» **WORK REQUIRED**
Every line of the material below should be repeated exactly.

▬▬▬▬▬▬

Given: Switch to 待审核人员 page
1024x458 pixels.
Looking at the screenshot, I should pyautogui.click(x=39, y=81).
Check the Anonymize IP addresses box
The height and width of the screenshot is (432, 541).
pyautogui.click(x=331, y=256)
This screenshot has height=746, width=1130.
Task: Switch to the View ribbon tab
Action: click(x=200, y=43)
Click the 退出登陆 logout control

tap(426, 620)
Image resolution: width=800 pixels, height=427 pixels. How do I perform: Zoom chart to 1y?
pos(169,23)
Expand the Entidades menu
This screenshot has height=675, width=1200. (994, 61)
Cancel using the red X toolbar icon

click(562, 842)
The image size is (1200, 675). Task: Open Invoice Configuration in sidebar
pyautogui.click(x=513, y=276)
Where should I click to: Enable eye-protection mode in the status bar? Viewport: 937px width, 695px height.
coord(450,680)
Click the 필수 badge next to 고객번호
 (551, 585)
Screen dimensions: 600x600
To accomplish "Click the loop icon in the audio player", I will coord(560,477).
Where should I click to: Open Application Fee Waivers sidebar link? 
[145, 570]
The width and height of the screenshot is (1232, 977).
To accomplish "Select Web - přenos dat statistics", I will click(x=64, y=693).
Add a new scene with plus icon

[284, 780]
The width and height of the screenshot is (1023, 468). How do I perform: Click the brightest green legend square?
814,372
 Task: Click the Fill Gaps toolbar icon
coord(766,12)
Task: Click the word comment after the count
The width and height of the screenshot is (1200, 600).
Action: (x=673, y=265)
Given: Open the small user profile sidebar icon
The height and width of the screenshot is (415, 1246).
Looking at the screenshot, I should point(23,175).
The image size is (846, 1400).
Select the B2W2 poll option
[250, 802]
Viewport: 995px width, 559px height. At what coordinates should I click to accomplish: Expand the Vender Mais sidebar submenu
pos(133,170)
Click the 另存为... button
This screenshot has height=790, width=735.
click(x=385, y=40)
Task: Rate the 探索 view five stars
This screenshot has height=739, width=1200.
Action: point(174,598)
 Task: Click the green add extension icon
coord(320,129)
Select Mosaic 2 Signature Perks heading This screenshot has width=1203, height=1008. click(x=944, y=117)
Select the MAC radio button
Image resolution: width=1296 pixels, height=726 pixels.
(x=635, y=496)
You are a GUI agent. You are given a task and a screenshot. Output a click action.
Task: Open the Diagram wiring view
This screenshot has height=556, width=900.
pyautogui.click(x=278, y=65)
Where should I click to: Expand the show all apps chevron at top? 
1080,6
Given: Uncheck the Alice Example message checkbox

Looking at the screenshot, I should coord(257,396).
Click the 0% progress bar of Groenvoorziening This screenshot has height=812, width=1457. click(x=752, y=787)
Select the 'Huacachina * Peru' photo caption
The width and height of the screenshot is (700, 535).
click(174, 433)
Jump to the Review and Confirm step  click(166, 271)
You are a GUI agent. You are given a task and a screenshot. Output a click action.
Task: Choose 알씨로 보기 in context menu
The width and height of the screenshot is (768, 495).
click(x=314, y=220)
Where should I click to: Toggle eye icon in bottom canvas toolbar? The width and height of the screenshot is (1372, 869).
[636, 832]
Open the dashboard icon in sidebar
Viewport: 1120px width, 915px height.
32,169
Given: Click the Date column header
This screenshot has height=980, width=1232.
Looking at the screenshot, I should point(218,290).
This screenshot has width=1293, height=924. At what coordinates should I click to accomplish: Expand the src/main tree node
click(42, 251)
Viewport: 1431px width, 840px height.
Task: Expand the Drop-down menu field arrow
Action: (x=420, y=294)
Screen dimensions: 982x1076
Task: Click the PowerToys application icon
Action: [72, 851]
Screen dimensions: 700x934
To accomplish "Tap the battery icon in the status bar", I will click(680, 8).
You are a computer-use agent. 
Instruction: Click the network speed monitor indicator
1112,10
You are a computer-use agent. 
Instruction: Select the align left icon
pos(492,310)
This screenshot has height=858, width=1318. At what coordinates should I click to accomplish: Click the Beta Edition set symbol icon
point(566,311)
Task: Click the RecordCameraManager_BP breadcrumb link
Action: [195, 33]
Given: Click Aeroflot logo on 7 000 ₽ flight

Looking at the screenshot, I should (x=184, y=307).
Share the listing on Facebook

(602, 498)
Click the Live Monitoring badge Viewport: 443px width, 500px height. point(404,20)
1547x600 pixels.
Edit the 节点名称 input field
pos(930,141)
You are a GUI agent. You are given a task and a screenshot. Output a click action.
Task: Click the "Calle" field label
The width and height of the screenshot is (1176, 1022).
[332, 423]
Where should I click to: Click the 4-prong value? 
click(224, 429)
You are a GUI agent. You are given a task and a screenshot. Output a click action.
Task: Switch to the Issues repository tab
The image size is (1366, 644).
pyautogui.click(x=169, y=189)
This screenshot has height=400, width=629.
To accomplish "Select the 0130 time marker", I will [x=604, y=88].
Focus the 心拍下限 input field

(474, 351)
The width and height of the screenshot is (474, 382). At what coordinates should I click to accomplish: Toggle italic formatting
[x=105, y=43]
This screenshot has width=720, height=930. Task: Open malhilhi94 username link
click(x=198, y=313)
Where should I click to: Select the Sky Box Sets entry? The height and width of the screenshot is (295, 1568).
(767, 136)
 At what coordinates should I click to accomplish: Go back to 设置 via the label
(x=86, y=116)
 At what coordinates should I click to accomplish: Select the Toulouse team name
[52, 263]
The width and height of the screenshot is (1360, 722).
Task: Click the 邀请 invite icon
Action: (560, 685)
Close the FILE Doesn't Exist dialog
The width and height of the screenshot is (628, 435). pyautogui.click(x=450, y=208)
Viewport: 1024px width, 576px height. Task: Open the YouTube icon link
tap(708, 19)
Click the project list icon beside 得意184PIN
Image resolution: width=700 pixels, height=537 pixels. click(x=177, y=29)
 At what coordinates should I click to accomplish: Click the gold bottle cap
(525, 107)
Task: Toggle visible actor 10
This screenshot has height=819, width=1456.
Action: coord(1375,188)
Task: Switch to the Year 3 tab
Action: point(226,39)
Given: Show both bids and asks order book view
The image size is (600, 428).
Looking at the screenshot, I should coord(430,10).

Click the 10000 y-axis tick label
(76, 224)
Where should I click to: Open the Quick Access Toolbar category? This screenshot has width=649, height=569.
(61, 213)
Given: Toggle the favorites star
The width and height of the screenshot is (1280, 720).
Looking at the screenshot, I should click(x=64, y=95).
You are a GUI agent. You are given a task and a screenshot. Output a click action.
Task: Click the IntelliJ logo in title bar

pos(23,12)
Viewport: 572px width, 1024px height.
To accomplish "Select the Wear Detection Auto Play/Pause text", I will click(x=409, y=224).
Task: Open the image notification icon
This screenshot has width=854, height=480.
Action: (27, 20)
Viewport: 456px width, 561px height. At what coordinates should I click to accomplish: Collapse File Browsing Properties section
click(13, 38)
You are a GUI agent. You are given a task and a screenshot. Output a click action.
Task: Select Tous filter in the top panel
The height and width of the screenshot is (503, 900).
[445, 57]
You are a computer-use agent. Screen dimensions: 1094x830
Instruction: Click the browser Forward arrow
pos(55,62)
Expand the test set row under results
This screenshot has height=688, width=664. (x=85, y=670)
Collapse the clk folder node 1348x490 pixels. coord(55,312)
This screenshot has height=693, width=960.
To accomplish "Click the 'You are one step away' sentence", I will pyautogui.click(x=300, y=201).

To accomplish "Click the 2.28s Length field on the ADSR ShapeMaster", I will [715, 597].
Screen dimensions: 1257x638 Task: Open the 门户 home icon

▬▬▬▬▬▬

» **ANSWER TO THIS TASK**
Given: Switch to 待审核人员 page
1024x458 pixels.
Looking at the screenshot, I should pyautogui.click(x=39, y=81).
Check the Anonymize IP addresses box
The height and width of the screenshot is (432, 541).
pyautogui.click(x=331, y=256)
This screenshot has height=746, width=1130.
Task: Switch to the View ribbon tab
Action: click(x=200, y=43)
Click the 退出登陆 logout control

tap(426, 620)
Image resolution: width=800 pixels, height=427 pixels. How do I perform: Zoom chart to 1y?
pos(169,23)
Expand the Entidades menu
This screenshot has height=675, width=1200. (994, 61)
Cancel using the red X toolbar icon

click(562, 842)
The image size is (1200, 675). Task: Open Invoice Configuration in sidebar
pyautogui.click(x=513, y=276)
Where should I click to: Enable eye-protection mode in the status bar? Viewport: 937px width, 695px height.
coord(450,680)
Click the 필수 badge next to 고객번호
 (551, 585)
Screen dimensions: 600x600
To accomplish "Click the loop icon in the audio player", I will coord(560,477).
Where should I click to: Open Application Fee Waivers sidebar link? 
[145, 570]
The width and height of the screenshot is (1232, 977).
To accomplish "Select Web - přenos dat statistics", I will click(x=64, y=693).
Add a new scene with plus icon

[284, 780]
The width and height of the screenshot is (1023, 468). How do I perform: Click the brightest green legend square?
814,372
 Task: Click the Fill Gaps toolbar icon
coord(766,12)
Task: Click the word comment after the count
The width and height of the screenshot is (1200, 600).
Action: (x=673, y=265)
Given: Open the small user profile sidebar icon
The height and width of the screenshot is (415, 1246).
Looking at the screenshot, I should point(23,175).
The image size is (846, 1400).
Select the B2W2 poll option
[250, 802]
Viewport: 995px width, 559px height. At what coordinates should I click to accomplish: Expand the Vender Mais sidebar submenu
pos(133,170)
Click the 另存为... button
This screenshot has height=790, width=735.
click(x=385, y=40)
Task: Rate the 探索 view five stars
This screenshot has height=739, width=1200.
Action: point(174,598)
 Task: Click the green add extension icon
coord(320,129)
Select Mosaic 2 Signature Perks heading This screenshot has width=1203, height=1008. click(x=944, y=117)
Select the MAC radio button
Image resolution: width=1296 pixels, height=726 pixels.
(x=635, y=496)
You are a GUI agent. You are given a task and a screenshot. Output a click action.
Task: Open the Diagram wiring view
This screenshot has height=556, width=900.
pyautogui.click(x=278, y=65)
Where should I click to: Expand the show all apps chevron at top? 
1080,6
Given: Uncheck the Alice Example message checkbox

Looking at the screenshot, I should coord(257,396).
Click the 0% progress bar of Groenvoorziening This screenshot has height=812, width=1457. click(x=752, y=787)
Select the 'Huacachina * Peru' photo caption
The width and height of the screenshot is (700, 535).
click(174, 433)
Jump to the Review and Confirm step  click(166, 271)
You are a GUI agent. You are given a task and a screenshot. Output a click action.
Task: Choose 알씨로 보기 in context menu
The width and height of the screenshot is (768, 495).
click(x=314, y=220)
Where should I click to: Toggle eye icon in bottom canvas toolbar? The width and height of the screenshot is (1372, 869).
[636, 832]
Open the dashboard icon in sidebar
Viewport: 1120px width, 915px height.
32,169
Given: Click the Date column header
This screenshot has height=980, width=1232.
Looking at the screenshot, I should point(218,290).
This screenshot has width=1293, height=924. At what coordinates should I click to accomplish: Expand the src/main tree node
click(42, 251)
Viewport: 1431px width, 840px height.
Task: Expand the Drop-down menu field arrow
Action: (x=420, y=294)
Screen dimensions: 982x1076
Task: Click the PowerToys application icon
Action: [72, 851]
Screen dimensions: 700x934
To accomplish "Tap the battery icon in the status bar", I will click(680, 8).
You are a computer-use agent. 
Instruction: Click the network speed monitor indicator
1112,10
You are a computer-use agent. 
Instruction: Select the align left icon
pos(492,310)
This screenshot has height=858, width=1318. At what coordinates should I click to accomplish: Click the Beta Edition set symbol icon
point(566,311)
Task: Click the RecordCameraManager_BP breadcrumb link
Action: [195, 33]
Given: Click Aeroflot logo on 7 000 ₽ flight

Looking at the screenshot, I should (x=184, y=307).
Share the listing on Facebook

(602, 498)
Click the Live Monitoring badge Viewport: 443px width, 500px height. point(404,20)
1547x600 pixels.
Edit the 节点名称 input field
pos(930,141)
You are a GUI agent. You are given a task and a screenshot. Output a click action.
Task: Click the "Calle" field label
The width and height of the screenshot is (1176, 1022).
[332, 423]
Where should I click to: Click the 4-prong value? 
click(224, 429)
You are a GUI agent. You are given a task and a screenshot. Output a click action.
Task: Switch to the Issues repository tab
The image size is (1366, 644).
pyautogui.click(x=169, y=189)
This screenshot has height=400, width=629.
To accomplish "Select the 0130 time marker", I will [x=604, y=88].
Focus the 心拍下限 input field

(474, 351)
The width and height of the screenshot is (474, 382). At what coordinates should I click to accomplish: Toggle italic formatting
[x=105, y=43]
This screenshot has width=720, height=930. Task: Open malhilhi94 username link
click(x=198, y=313)
Where should I click to: Select the Sky Box Sets entry? The height and width of the screenshot is (295, 1568).
(767, 136)
 At what coordinates should I click to accomplish: Go back to 设置 via the label
(x=86, y=116)
 At what coordinates should I click to accomplish: Select the Toulouse team name
[52, 263]
The width and height of the screenshot is (1360, 722).
Task: Click the 邀请 invite icon
Action: (560, 685)
Close the FILE Doesn't Exist dialog
The width and height of the screenshot is (628, 435). pyautogui.click(x=450, y=208)
Viewport: 1024px width, 576px height. Task: Open the YouTube icon link
tap(708, 19)
Click the project list icon beside 得意184PIN
Image resolution: width=700 pixels, height=537 pixels. click(x=177, y=29)
 At what coordinates should I click to accomplish: Click the gold bottle cap
(525, 107)
Task: Toggle visible actor 10
This screenshot has height=819, width=1456.
Action: coord(1375,188)
Task: Switch to the Year 3 tab
Action: point(226,39)
Given: Show both bids and asks order book view
The image size is (600, 428).
Looking at the screenshot, I should coord(430,10).

Click the 10000 y-axis tick label
(76, 224)
Where should I click to: Open the Quick Access Toolbar category? This screenshot has width=649, height=569.
(61, 213)
Given: Toggle the favorites star
The width and height of the screenshot is (1280, 720).
Looking at the screenshot, I should click(x=64, y=95).
You are a GUI agent. You are given a task and a screenshot. Output a click action.
Task: Click the IntelliJ logo in title bar

pos(23,12)
Viewport: 572px width, 1024px height.
To accomplish "Select the Wear Detection Auto Play/Pause text", I will click(x=409, y=224).
Task: Open the image notification icon
This screenshot has width=854, height=480.
Action: (27, 20)
Viewport: 456px width, 561px height. At what coordinates should I click to accomplish: Collapse File Browsing Properties section
click(13, 38)
You are a GUI agent. You are given a task and a screenshot. Output a click action.
Task: Select Tous filter in the top panel
The height and width of the screenshot is (503, 900).
[445, 57]
You are a computer-use agent. Screen dimensions: 1094x830
Instruction: Click the browser Forward arrow
pos(55,62)
Expand the test set row under results
This screenshot has height=688, width=664. (x=85, y=670)
Collapse the clk folder node 1348x490 pixels. coord(55,312)
This screenshot has height=693, width=960.
To accomplish "Click the 'You are one step away' sentence", I will pyautogui.click(x=300, y=201).

To accomplish "Click the 2.28s Length field on the ADSR ShapeMaster", I will [715, 597].
Screen dimensions: 1257x638 Task: Open the 门户 home icon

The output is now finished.